The song concerns the characters of two people who seem to have been in a relationship. The reference to children suggests they are, or were, married. Throughout, the woman the speaker is addressing is not present, so we’re just getting an indication of how he might behave towards her if she were. The narrator continually shows that he’s an unpleasant character trying to impose himself on her. If the first line is taken as referring to him, then he’s sly like a weasel – as the first syllable of ‘slidin” might suggest. The phrase ‘One more weekend with you’ seems at first to indicate the speaker’s delight at another weekend with his partner. However, when the phrase changes to ‘one more weekend’ll do‘ it’s clear that he’s not looking for any contact after that date. The impression is given that he wants one more weekend just to satisfy his sexual desires, before ridding himself of her.
That the speaker’s motives are sexual is suggested by the phrase ‘ride on deck’ and the line ‘We’ll fly over the ocean just like you suspect’. Taken literally ‘We’ll fly over the ocean’ seems an enticing prospect, not the sort of thing to arouse suspicion. What the woman ‘suspects’, then, is presumably that the speaker has some nefarious intention.
In the third verse the lines ‘Things will be okay/you wait and see’ show the speaker clearly aware of the woman’s misgivings since he has to try to persuade her. The suggestion ‘why not go alone/just you and me’ is ironic because the woman does want to be alone, but truly alone – without him.
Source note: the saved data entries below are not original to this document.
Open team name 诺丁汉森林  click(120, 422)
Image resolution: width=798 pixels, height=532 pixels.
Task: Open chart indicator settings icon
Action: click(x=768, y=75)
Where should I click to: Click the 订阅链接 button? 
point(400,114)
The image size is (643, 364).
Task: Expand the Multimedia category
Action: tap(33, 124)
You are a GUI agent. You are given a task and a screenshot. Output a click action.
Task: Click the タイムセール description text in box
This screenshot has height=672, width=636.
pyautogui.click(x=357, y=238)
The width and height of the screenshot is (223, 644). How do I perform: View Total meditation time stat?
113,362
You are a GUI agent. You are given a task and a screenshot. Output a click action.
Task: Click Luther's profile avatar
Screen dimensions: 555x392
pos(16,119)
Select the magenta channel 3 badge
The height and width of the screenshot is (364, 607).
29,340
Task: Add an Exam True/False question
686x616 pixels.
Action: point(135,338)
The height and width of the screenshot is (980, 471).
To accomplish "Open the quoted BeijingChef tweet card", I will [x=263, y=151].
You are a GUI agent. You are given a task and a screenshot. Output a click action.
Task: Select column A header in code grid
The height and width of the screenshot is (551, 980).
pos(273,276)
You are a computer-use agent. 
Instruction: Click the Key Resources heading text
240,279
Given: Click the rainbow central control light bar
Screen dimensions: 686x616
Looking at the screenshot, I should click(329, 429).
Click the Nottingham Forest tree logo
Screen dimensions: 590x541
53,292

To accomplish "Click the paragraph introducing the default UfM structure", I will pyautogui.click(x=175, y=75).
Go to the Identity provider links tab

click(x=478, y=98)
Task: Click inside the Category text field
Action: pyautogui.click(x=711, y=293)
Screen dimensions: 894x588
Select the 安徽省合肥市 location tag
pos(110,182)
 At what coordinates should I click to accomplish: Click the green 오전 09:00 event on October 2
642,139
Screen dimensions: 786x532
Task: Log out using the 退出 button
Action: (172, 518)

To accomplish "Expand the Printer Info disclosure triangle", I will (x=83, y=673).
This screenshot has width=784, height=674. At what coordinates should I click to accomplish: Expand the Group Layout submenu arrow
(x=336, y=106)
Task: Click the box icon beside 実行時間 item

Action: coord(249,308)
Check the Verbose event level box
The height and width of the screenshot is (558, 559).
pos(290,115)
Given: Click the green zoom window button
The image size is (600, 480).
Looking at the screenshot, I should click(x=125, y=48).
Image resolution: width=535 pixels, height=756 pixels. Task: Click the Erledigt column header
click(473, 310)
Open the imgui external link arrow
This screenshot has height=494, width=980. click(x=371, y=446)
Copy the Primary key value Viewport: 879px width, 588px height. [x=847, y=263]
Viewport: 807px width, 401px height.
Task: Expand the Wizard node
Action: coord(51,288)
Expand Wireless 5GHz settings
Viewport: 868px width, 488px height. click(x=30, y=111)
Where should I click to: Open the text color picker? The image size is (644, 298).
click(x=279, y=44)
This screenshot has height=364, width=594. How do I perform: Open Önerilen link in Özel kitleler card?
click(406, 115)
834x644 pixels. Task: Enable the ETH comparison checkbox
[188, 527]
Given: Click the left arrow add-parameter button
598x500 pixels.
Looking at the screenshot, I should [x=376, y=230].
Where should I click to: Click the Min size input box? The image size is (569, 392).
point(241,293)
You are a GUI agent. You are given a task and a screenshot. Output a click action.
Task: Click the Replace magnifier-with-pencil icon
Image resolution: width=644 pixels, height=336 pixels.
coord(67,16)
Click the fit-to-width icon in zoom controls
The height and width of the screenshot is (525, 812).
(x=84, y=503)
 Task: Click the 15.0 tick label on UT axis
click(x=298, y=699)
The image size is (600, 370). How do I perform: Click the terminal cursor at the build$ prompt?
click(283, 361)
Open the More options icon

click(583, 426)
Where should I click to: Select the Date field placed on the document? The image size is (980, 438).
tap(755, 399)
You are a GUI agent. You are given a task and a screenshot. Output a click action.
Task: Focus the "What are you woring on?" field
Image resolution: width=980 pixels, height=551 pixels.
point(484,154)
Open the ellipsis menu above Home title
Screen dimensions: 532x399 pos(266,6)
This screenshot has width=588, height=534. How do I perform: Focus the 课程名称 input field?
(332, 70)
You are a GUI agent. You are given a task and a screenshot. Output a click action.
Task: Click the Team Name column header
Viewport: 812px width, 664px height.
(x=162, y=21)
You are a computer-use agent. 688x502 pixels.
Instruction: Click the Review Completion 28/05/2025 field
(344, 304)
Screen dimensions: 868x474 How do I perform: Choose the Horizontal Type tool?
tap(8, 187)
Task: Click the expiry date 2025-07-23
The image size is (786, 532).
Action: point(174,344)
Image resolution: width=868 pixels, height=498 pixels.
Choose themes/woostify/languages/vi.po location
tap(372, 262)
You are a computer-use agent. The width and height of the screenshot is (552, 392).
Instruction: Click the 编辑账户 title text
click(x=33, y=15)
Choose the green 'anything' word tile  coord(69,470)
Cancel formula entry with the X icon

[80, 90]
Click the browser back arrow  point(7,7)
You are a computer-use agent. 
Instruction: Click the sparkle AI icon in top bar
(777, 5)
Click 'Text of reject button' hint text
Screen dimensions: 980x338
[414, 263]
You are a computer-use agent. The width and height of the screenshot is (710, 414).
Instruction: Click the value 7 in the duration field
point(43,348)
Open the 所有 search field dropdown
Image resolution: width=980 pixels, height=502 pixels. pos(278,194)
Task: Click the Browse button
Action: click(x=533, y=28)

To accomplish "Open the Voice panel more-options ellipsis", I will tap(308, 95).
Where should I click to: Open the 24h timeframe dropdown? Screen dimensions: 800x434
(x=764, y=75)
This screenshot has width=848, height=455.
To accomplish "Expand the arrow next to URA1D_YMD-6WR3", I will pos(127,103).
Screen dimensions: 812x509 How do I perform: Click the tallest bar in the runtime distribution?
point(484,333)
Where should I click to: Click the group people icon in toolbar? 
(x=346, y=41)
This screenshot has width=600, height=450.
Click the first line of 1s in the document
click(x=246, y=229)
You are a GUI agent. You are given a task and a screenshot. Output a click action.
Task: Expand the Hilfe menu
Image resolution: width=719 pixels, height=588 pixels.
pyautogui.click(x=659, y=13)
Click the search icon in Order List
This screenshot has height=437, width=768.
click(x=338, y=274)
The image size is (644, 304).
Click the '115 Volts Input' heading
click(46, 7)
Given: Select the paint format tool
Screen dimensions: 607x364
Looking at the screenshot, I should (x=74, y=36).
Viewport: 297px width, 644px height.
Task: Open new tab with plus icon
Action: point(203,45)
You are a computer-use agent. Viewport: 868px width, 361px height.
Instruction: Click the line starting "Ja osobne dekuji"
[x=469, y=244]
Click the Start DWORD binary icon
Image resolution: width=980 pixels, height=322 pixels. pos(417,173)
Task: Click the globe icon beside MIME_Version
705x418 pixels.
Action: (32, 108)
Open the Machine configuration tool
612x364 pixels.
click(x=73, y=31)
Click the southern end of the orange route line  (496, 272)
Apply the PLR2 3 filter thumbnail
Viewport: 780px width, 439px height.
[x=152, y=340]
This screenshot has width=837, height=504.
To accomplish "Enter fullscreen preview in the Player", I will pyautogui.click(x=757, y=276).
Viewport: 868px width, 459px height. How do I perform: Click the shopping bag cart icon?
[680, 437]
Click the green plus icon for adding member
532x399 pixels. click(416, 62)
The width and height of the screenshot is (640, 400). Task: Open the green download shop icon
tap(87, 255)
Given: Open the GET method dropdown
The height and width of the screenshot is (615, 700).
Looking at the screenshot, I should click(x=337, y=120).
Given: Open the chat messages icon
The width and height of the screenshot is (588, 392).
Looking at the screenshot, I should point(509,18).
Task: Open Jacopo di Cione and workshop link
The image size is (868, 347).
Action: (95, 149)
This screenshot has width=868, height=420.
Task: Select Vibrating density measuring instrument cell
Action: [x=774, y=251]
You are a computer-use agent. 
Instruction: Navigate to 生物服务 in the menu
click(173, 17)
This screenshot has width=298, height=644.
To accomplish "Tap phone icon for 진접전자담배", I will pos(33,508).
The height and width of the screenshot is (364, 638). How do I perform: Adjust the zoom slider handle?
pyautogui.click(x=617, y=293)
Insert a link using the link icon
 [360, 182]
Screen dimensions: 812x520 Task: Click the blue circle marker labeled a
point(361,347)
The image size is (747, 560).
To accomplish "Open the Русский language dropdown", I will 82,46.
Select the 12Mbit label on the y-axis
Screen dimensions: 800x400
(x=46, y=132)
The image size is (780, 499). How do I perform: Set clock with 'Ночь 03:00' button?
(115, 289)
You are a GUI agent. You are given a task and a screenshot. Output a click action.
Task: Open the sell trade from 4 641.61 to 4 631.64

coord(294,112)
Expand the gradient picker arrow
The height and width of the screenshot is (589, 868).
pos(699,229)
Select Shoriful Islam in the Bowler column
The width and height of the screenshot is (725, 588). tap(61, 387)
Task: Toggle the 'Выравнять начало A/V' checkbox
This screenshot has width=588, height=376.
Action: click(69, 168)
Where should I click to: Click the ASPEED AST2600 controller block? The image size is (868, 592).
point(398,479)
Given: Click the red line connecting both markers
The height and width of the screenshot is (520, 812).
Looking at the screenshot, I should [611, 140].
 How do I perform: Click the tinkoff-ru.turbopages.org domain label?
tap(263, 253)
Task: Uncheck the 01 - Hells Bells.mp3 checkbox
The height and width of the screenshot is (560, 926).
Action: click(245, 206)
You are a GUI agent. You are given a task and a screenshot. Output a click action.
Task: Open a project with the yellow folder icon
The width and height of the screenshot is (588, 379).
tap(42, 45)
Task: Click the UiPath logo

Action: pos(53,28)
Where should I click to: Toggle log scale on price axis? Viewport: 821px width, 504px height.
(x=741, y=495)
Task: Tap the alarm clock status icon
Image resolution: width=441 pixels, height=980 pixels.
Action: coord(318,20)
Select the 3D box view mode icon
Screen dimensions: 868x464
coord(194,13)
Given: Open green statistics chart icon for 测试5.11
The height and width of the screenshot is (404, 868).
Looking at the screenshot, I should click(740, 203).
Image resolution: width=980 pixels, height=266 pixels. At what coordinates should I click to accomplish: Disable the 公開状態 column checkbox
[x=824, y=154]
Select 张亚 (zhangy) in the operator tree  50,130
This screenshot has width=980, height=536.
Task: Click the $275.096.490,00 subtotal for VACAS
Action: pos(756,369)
It’s similarly ironic that he says ‘We’ll go some place unknown’ since we learn in the final verse that he is intent on searching for her. She’s a ‘gone mama’. In other words she’s already ‘someplace unknown’.
Just as the speaker might be the weasel in the first verse, so the woman may be the rabbit in the fourth. Weasel’s attack rabbits. The idea is likely to arouse the listener’s sympathy for her. However the opening line of the first verse is ambiguous. The weasel could equally be the woman – ‘on the run’ from him. In that case she too is exhibiting characteristics of slyness in avoiding him.
The fourth verse provides two other indications of the speaker’s character. In ‘I’m happy just to see you, yeah, lookin’ so good’ the qualification ‘lookin’ so good’ implies he wouldn’t be glad to see her otherwise. And the parenthetical ‘yes you will!’ shows him to be domineering. It’s left up to the reader to decide what it is he intends her to have no choice in doing.
And in verse five we learn that the speaker realises that he’s unlikely to succeed with any comparable woman – ‘You’re the sweetest gone mama that this boy’s ever gonna get’. From the picture we’re getting of him it’s easy to see why he might never get a similarly attractive partner.
Overall the song, while, exuberant in tone, has the speaker betray both his sinister intentions and the unwillingness of the woman to have anything more to do with him.